Exercise description: From the key messages article below, set down word for word the passage that opens with the words containing "We have developed" and closes with "phrasing throughout the office.".

Text excerpt:
Are Your Key Messages Echoing Throughout Your Practice?
I am sure you are familiar with the exercise where you tell a story to the first person, who tells it to a second, and a third, and so on. By the time it gets back to the originator, it is almost always a far different story. This very phenomenon can easily happen in our optometric practices. We may think that we have clearly communicated the words we want used to describe a condition or procedure, only to find out that our scripts have been forgotten.
It is important that we have a uniform delivery of key messages. We would all agree that there is usually a "best way" to describe something. Our doctor/patient interaction is always enhanced when our words are echoed by the staff. However, the best way is not always utilized.
If you are ready for a real surprise, spend some time listening to what is actually being said in the office. You might be pleasantly surprised to hear your preferred key messaging being accurately communicated throughout the office. However, you might instead, be alarmed to find out that the communication train is off the tracks.
We have developed scripted key messages in our practice which are supposed to be used by everyone. In many cases, the key messages are posted for easy review. However, we had gotten away from regularly monitoring the actual conversations. The result was way too much variation and not nearly enough attention to detail!
Nothing good happens when we go off script. Firstly, the power of repetition is lost. Patients are far less likely to remember key messages when they are stated inconsistently. In addition, important qualifiers such as, "doctor recommended," "comparative," "preventative," etc., can be omitted. Worse yet, incorrect and contradictory information can be delivered. Certainly, communication becomes less effective. If we expect patients to follow our recommendations, our effectiveness will be improved with uniform phrasing throughout the office.

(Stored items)
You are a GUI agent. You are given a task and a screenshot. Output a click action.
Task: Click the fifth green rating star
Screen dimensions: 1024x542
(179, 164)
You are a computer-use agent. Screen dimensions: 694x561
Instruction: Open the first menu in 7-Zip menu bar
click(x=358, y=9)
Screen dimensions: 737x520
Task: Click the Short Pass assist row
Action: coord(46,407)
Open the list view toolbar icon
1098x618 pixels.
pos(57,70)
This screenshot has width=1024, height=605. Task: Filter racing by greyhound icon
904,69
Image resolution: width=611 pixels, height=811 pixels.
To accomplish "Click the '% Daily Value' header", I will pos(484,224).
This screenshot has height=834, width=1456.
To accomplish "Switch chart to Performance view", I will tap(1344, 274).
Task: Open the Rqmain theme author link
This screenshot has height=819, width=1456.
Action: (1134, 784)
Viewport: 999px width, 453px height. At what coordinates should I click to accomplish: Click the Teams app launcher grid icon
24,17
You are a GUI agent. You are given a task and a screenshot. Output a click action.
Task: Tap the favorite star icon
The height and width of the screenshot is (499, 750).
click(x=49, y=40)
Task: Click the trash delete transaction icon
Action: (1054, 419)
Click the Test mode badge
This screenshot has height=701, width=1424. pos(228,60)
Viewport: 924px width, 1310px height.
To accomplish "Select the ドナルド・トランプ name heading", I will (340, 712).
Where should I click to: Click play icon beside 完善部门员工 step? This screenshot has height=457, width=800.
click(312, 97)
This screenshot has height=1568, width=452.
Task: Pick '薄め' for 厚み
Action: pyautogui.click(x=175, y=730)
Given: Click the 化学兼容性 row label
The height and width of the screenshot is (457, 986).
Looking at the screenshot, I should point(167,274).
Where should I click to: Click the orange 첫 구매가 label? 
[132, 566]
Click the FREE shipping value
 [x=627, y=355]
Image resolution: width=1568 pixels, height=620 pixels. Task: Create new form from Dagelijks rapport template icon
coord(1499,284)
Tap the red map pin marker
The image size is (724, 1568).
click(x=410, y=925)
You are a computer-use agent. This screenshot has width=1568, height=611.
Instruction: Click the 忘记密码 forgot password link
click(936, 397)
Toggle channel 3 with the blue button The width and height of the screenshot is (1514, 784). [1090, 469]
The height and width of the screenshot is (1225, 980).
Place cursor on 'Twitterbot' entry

Task result:
We have developed scripted key messages in our practice which are supposed to be used by everyone. In many cases, the key messages are posted for easy review. However, we had gotten away from regularly monitoring the actual conversations. The result was way too much variation and not nearly enough attention to detail!
Nothing good happens when we go off script. Firstly, the power of repetition is lost. Patients are far less likely to remember key messages when they are stated inconsistently. In addition, important qualifiers such as, "doctor recommended," "comparative," "preventative," etc., can be omitted. Worse yet, incorrect and contradictory information can be delivered. Certainly, communication becomes less effective. If we expect patients to follow our recommendations, our effectiveness will be improved with uniform phrasing throughout the office.